**Texte de lecture**
● ● ● ● ●
Festival de Locarno 2013 : la science du grand écart

par Bruno Dequen

Pour le Québec, le Festival de Locarno est un événement particulier. Le plus important des festivals européens après le trio Berlin-Cannes-Venise, est en quelque sorte à l’origine de la folie festivalière entourant le cinéma québécois des dix dernières années. C’est en effet au cœur de cette petite ville de villégiature suisse qu’avaient été présentés en 2005 La Neuvaine, Les États nordiques et Familia. Une édition marquante qui avait non seulement rappelé aux producteurs l’importance de la carrière en festival pour la visibilité du cinéma d’ici, mais qui avait également lancé le parcours désormais prolifique d’un certain Denis Côté, qui a depuis accumulé les récompenses locarnoises.

Malgré tout le bien que ce festival a pu faire à notre cinématographie nationale, il demeure pourtant une sorte d’énigme pour un grand nombre de cinéphiles. Étant donné que les journalistes québécois n’y font qu’un aller-retour rapide (ce qui peut se comprendre vu le coût exorbitant de la vie là-bas) pour applaudir des deux mains le triomphe public de nos œuvres locales, et que Locarno n’intéresse pas autant la presse généraliste que Cannes ou Venise, il est difficile d’obtenir des impressions de l’événement en dehors de la presse spécialisée. Or, mis à part son cadre idyllique, qu’est-ce qui fait la spécificité de cet illustre festival qui, après Venise, est le plus vieux festival de films au monde ?

Un grand cinéaste a tenté d’y répondre. Cette année, le Festival de Locarno rendait hommage, entre autres, à Otar Osseliani. Ému de se retrouver devant les 8000 personnes de la Piazza Grande, cette fameuse place sur laquelle ont lieu les gigantesques projections extérieures du festival, Osseliani a profité de l’occasion pour pourfendre l’état actuel des grands festivals. Devant un Carlo Chatrian (nouveau directeur artistique de Locarno) un peu gêné, Osselian s’est employé à détruire Cannes (« vendu aux Américains ») et Venise (« fondé par des fascistes, redevenu fasciste »). Le tout, évidemment, visait à louanger Locarno, seul festival luttant profondément pour son indépendance et fer de lance du véritable 7ème art philosophique et politique en cette époque soumise au commerce. Dans la foule rassemblée, les commentaires d’appréciation fusaient : « Vive le cinéma de réflexion! », « Il faut soutenir le cinéma en tant qu’art ! », « Il a bien raison. Cannes et Venise ne font plus que du cinéma commercial ! », etc, etc.
● ● ● ● ●
**Consigne a**
Relevez toutes les lignes qui contiennent le mot « radio » et recopiez-les.
Le texte de lecture et les lignes n'ont aucun lien entre eux.

(Lignes issues d'une source de données)
● ● ● ● ●
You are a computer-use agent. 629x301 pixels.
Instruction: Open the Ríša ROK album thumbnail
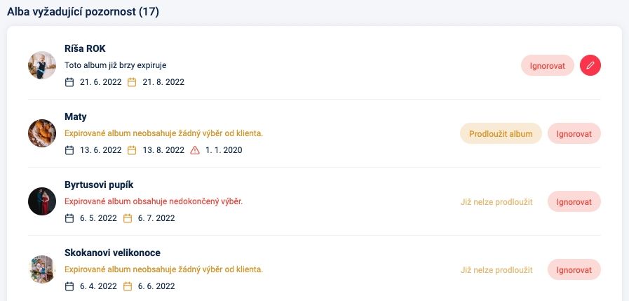42,65
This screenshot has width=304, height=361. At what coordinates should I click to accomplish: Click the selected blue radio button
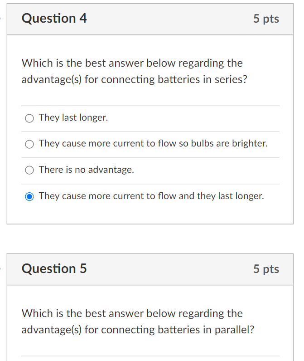pyautogui.click(x=29, y=197)
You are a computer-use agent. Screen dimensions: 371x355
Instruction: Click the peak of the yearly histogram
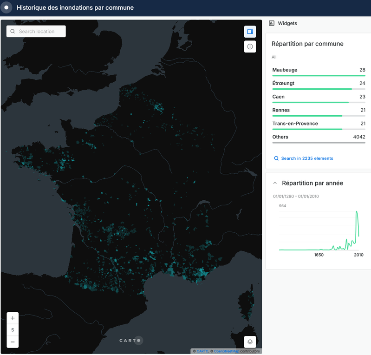357,212
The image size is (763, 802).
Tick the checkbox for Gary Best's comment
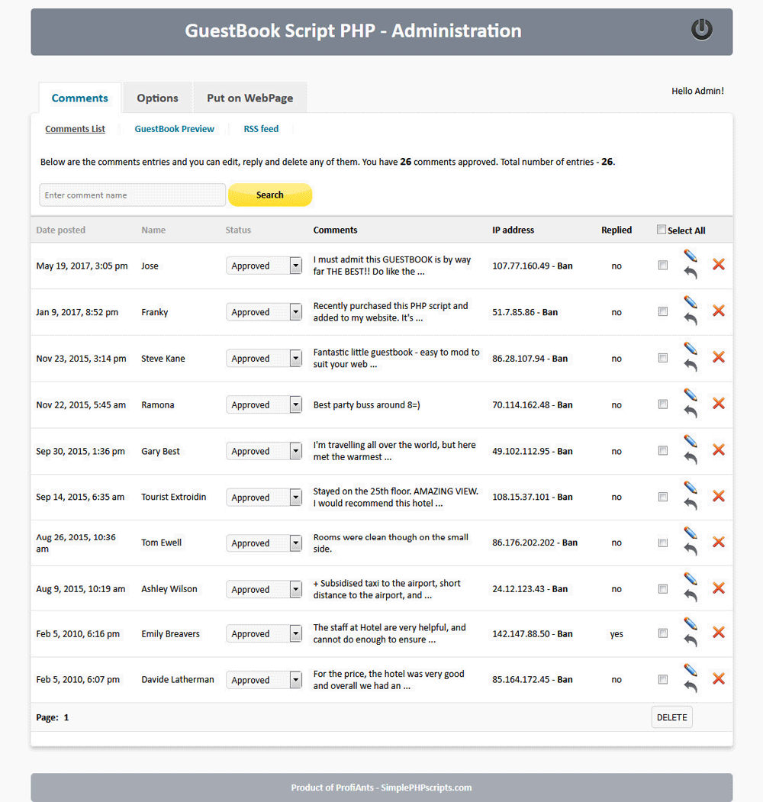(x=662, y=450)
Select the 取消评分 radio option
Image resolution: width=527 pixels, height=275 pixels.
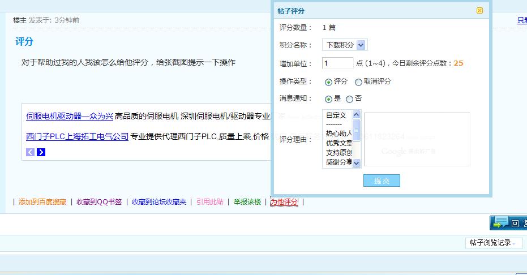pos(358,82)
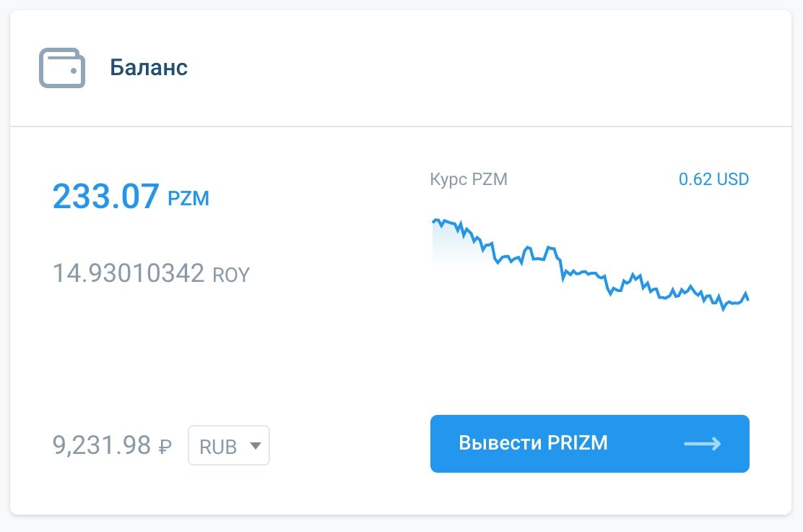Click the ruble sign after 9,231.98
Screen dimensions: 803x532
pyautogui.click(x=165, y=446)
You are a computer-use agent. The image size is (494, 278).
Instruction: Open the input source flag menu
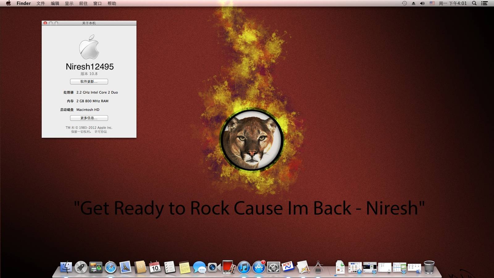432,3
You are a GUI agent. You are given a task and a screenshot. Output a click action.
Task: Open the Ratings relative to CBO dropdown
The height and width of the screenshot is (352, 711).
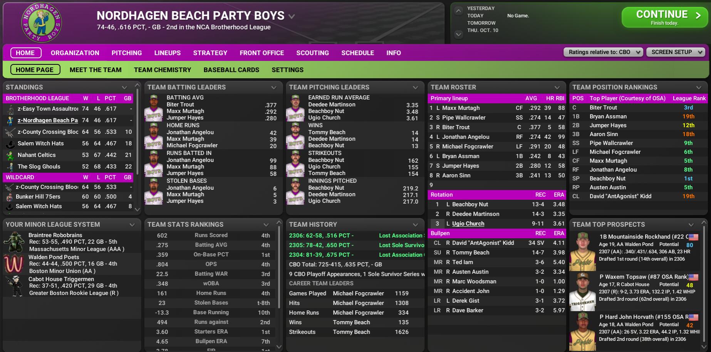coord(603,52)
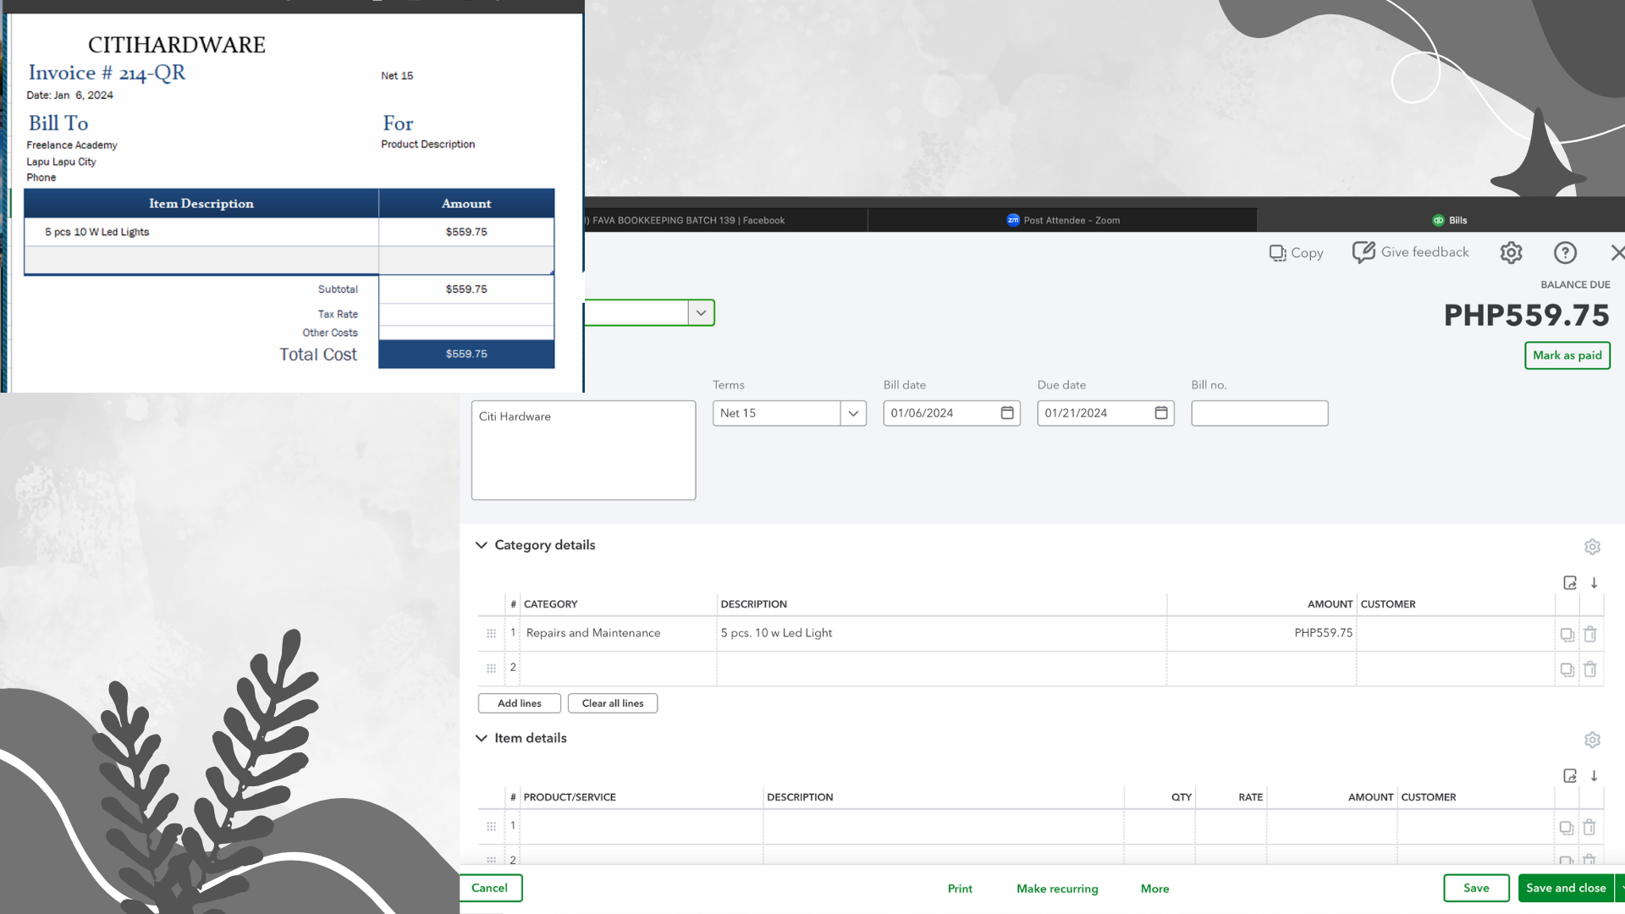Open the settings gear at top right
The image size is (1625, 914).
pyautogui.click(x=1511, y=253)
● ● ● ● ●
**Consigne b**
Selon le texte de lecture, quels films ont été présentés au Festival de Locarno en 2005 ?

**Résultat de l'exercice a**
This screenshot has width=304, height=361. At what coordinates should I click to accomplish: Click the selected blue radio button
Select the 取消评分 radio option

**Résultat de l'exercice b**
La Neuvaine, Les États nordiques et Familia.